(Stored items)
⟨
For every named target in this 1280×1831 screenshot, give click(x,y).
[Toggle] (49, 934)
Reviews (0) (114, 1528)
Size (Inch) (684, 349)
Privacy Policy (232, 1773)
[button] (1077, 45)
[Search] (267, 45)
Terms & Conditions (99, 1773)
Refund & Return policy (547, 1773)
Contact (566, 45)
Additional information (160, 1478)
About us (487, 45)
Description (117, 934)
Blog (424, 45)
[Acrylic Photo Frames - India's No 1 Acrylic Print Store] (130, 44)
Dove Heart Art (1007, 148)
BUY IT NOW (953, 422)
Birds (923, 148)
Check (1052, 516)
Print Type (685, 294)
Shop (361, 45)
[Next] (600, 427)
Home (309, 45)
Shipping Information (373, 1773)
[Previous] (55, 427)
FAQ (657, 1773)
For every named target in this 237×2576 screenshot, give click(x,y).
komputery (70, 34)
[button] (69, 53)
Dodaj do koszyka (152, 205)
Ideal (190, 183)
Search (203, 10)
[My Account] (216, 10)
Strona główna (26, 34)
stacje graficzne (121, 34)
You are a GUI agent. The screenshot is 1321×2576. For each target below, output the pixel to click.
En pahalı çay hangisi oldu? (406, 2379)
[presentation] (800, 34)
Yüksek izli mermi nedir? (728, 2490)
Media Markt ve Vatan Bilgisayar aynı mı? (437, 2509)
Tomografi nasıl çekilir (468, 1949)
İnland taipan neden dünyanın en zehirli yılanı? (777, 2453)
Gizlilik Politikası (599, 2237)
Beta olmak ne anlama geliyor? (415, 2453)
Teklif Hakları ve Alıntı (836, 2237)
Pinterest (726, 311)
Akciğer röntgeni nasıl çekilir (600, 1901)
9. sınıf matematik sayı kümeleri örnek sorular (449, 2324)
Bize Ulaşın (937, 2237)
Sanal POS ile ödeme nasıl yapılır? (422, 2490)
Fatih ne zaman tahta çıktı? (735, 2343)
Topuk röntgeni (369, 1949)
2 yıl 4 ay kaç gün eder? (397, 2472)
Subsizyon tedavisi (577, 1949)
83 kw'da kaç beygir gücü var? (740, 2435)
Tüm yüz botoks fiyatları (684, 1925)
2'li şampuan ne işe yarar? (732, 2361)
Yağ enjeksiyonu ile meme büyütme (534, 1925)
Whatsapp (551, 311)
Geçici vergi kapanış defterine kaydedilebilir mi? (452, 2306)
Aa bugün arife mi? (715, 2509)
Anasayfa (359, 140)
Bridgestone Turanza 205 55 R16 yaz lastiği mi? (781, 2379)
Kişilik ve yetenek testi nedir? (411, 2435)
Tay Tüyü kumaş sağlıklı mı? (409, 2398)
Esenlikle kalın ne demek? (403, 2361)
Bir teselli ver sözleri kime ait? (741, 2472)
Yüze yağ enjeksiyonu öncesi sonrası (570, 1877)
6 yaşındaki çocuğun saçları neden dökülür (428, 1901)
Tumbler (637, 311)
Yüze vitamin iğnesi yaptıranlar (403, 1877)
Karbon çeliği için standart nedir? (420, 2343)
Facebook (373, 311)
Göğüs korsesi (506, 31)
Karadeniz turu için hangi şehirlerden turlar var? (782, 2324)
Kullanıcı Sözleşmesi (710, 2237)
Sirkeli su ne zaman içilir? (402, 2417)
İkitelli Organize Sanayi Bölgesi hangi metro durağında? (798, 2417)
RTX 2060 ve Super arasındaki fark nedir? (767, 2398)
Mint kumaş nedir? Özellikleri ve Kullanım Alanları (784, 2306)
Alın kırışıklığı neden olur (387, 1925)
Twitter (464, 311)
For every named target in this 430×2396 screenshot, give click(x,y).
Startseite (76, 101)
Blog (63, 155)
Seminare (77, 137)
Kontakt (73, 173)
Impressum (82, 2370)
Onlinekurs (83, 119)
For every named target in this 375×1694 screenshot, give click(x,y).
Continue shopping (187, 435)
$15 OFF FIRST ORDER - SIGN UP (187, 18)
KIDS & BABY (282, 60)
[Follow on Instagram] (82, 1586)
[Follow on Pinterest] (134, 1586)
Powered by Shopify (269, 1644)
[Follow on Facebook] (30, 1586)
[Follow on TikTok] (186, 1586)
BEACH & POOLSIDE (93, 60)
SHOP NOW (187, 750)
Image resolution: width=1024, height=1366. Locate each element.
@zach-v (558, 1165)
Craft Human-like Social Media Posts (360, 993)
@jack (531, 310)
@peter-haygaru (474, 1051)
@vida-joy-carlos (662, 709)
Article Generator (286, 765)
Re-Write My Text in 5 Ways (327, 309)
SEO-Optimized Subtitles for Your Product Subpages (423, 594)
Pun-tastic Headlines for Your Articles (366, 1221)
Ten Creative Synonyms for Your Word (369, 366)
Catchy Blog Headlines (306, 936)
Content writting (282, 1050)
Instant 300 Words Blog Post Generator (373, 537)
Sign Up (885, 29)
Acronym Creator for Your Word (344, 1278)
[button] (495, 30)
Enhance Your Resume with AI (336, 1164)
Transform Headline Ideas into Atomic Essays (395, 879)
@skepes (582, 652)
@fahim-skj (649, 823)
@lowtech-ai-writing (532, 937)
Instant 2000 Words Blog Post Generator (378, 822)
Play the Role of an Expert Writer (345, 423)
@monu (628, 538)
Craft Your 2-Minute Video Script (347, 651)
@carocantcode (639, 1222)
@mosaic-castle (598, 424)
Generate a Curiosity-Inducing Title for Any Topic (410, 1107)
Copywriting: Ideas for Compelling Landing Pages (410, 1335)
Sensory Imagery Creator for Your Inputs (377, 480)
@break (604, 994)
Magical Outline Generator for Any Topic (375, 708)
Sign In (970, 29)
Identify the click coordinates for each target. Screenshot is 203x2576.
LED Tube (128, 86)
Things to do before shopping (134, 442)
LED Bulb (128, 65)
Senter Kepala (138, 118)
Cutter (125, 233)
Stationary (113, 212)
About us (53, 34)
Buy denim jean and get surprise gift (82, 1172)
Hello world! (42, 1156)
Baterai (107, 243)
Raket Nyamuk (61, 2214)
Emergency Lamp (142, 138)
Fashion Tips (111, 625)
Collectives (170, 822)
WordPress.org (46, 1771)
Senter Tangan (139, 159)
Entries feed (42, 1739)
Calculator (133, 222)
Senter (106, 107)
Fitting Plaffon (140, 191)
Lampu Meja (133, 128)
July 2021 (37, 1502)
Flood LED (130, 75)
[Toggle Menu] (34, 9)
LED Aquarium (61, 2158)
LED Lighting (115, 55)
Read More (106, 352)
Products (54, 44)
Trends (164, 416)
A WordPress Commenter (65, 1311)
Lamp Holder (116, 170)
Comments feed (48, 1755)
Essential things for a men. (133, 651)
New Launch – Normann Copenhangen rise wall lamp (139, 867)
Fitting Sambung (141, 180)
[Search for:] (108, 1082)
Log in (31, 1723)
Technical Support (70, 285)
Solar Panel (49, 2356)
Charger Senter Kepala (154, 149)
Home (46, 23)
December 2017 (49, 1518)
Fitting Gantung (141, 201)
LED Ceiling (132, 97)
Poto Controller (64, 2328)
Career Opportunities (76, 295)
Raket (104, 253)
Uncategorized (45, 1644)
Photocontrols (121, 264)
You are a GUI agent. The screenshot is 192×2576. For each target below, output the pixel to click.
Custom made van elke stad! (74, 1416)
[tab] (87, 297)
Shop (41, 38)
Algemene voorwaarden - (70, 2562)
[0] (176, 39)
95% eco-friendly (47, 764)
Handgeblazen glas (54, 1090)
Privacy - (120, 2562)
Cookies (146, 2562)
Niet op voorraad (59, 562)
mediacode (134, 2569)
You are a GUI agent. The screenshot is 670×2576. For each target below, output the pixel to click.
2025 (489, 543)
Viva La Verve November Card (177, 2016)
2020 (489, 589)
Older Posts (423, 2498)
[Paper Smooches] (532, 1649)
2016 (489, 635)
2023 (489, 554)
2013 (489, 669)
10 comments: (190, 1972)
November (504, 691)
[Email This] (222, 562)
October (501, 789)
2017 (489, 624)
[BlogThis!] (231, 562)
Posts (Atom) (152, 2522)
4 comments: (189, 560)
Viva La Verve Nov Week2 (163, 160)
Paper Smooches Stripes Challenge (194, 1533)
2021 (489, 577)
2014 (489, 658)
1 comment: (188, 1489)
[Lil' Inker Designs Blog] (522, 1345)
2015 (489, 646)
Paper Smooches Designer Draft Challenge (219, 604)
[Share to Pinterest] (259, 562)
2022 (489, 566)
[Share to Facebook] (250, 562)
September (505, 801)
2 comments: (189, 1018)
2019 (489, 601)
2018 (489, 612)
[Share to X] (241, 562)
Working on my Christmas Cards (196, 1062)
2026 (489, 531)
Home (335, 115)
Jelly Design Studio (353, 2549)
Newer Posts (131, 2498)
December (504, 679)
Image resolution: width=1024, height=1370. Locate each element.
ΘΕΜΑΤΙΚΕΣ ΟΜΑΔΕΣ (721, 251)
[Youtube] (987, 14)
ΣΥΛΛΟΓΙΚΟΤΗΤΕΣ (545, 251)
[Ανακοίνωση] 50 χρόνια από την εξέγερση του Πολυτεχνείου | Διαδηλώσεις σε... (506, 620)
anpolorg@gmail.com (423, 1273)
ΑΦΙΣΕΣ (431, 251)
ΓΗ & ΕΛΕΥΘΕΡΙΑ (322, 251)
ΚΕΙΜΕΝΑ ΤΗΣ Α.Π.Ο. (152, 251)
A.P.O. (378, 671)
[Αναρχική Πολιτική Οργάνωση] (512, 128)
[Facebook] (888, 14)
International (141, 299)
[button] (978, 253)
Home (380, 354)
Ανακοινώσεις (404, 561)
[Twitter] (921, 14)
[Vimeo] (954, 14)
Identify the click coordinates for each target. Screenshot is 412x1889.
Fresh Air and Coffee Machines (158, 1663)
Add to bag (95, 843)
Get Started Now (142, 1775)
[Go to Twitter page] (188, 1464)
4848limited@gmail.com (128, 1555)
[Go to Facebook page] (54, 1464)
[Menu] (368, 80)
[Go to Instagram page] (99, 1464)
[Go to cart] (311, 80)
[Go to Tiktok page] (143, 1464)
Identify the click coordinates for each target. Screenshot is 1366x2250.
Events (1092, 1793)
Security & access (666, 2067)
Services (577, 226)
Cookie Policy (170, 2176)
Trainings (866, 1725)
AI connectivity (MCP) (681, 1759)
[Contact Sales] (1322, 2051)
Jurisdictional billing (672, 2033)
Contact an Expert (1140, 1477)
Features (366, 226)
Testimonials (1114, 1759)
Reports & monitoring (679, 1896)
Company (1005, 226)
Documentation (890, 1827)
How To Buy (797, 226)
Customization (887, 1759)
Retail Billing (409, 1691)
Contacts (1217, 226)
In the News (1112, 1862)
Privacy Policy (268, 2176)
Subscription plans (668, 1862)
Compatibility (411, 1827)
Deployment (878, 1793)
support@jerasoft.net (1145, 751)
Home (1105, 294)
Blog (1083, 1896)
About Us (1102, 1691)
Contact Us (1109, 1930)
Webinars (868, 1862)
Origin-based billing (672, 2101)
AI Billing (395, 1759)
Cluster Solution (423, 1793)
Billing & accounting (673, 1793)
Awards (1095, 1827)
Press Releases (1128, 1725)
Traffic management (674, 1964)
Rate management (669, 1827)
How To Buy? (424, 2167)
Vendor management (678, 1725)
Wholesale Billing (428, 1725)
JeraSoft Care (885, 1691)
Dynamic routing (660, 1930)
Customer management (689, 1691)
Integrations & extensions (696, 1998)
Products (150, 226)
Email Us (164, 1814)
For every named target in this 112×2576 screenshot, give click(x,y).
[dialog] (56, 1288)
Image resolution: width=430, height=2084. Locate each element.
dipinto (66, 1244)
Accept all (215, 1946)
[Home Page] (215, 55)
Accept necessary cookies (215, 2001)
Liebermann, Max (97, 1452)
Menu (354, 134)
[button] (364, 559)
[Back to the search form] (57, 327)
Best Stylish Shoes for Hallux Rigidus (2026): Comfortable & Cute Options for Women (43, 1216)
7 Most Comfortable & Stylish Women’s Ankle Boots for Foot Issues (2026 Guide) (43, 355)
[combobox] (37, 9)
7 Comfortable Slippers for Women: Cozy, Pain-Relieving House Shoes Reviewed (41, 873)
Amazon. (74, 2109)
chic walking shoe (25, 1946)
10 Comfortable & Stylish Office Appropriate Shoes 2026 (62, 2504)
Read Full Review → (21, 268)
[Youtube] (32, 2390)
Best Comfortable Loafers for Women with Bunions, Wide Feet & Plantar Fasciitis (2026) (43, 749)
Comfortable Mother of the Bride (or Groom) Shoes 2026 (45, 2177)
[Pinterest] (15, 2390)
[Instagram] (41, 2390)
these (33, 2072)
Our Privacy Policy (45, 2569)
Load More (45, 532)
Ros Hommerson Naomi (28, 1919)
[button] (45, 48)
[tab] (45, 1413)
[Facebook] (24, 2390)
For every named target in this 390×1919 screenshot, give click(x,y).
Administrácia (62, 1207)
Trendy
⟩
** HOW TO COMPLETE THIS TASK **
Going line by line through the entries above, count each line that has the word "Yüze", then state the count alone.

** SOLUTION TO THIS PROBLEM **
2